Request: Copy the material below line for line, keeping every character as it stands.
----- Information -----
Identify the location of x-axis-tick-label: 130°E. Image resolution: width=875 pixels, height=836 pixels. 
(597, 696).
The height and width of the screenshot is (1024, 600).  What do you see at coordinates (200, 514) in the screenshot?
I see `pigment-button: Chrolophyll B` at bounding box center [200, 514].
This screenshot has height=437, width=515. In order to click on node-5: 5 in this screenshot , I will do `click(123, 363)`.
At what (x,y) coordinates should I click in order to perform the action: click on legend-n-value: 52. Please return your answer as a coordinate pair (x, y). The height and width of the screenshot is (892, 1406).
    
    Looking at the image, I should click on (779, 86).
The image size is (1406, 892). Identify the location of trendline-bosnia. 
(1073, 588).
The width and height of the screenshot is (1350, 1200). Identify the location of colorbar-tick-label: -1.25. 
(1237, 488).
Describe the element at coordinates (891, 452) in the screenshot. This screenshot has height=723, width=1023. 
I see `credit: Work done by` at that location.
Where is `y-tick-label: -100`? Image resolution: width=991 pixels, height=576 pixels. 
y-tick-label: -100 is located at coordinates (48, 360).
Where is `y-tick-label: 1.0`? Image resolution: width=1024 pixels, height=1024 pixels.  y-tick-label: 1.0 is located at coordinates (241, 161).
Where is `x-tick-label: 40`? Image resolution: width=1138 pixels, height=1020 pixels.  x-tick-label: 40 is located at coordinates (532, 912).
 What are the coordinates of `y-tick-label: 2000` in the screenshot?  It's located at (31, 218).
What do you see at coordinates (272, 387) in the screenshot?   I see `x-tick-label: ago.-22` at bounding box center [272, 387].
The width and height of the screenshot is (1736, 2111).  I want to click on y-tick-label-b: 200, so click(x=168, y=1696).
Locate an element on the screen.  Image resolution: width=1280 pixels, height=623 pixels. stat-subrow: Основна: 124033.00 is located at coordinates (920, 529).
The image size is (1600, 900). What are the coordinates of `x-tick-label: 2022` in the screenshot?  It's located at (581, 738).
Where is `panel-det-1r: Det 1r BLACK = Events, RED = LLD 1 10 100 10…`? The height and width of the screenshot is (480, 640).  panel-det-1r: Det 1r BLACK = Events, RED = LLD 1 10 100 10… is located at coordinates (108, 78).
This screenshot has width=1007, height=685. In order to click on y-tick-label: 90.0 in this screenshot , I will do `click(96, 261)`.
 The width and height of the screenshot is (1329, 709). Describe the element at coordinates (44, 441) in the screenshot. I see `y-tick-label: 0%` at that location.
-----
Exercise output:
Identify the location of x-axis-tick-label: 130°E. Image resolution: width=875 pixels, height=836 pixels. 
(597, 696).
The height and width of the screenshot is (1024, 600).  What do you see at coordinates (200, 514) in the screenshot?
I see `pigment-button: Chrolophyll B` at bounding box center [200, 514].
This screenshot has height=437, width=515. In order to click on node-5: 5 in this screenshot , I will do `click(123, 363)`.
At what (x,y) coordinates should I click in order to perform the action: click on legend-n-value: 52. Please return your answer as a coordinate pair (x, y). The height and width of the screenshot is (892, 1406).
    
    Looking at the image, I should click on (779, 86).
The image size is (1406, 892). Identify the location of trendline-bosnia. 
(1073, 588).
The width and height of the screenshot is (1350, 1200). Identify the location of colorbar-tick-label: -1.25. 
(1237, 488).
Describe the element at coordinates (891, 452) in the screenshot. This screenshot has height=723, width=1023. 
I see `credit: Work done by` at that location.
Where is `y-tick-label: -100`? Image resolution: width=991 pixels, height=576 pixels. 
y-tick-label: -100 is located at coordinates (48, 360).
Where is `y-tick-label: 1.0`? Image resolution: width=1024 pixels, height=1024 pixels.  y-tick-label: 1.0 is located at coordinates (241, 161).
Where is `x-tick-label: 40`? Image resolution: width=1138 pixels, height=1020 pixels.  x-tick-label: 40 is located at coordinates (532, 912).
 What are the coordinates of `y-tick-label: 2000` in the screenshot?  It's located at (31, 218).
What do you see at coordinates (272, 387) in the screenshot?   I see `x-tick-label: ago.-22` at bounding box center [272, 387].
The width and height of the screenshot is (1736, 2111).  I want to click on y-tick-label-b: 200, so click(x=168, y=1696).
Locate an element on the screen.  Image resolution: width=1280 pixels, height=623 pixels. stat-subrow: Основна: 124033.00 is located at coordinates (920, 529).
The image size is (1600, 900). What are the coordinates of `x-tick-label: 2022` in the screenshot?  It's located at (581, 738).
Where is `panel-det-1r: Det 1r BLACK = Events, RED = LLD 1 10 100 10…`? The height and width of the screenshot is (480, 640).  panel-det-1r: Det 1r BLACK = Events, RED = LLD 1 10 100 10… is located at coordinates (108, 78).
This screenshot has width=1007, height=685. In order to click on y-tick-label: 90.0 in this screenshot , I will do `click(96, 261)`.
 The width and height of the screenshot is (1329, 709). Describe the element at coordinates (44, 441) in the screenshot. I see `y-tick-label: 0%` at that location.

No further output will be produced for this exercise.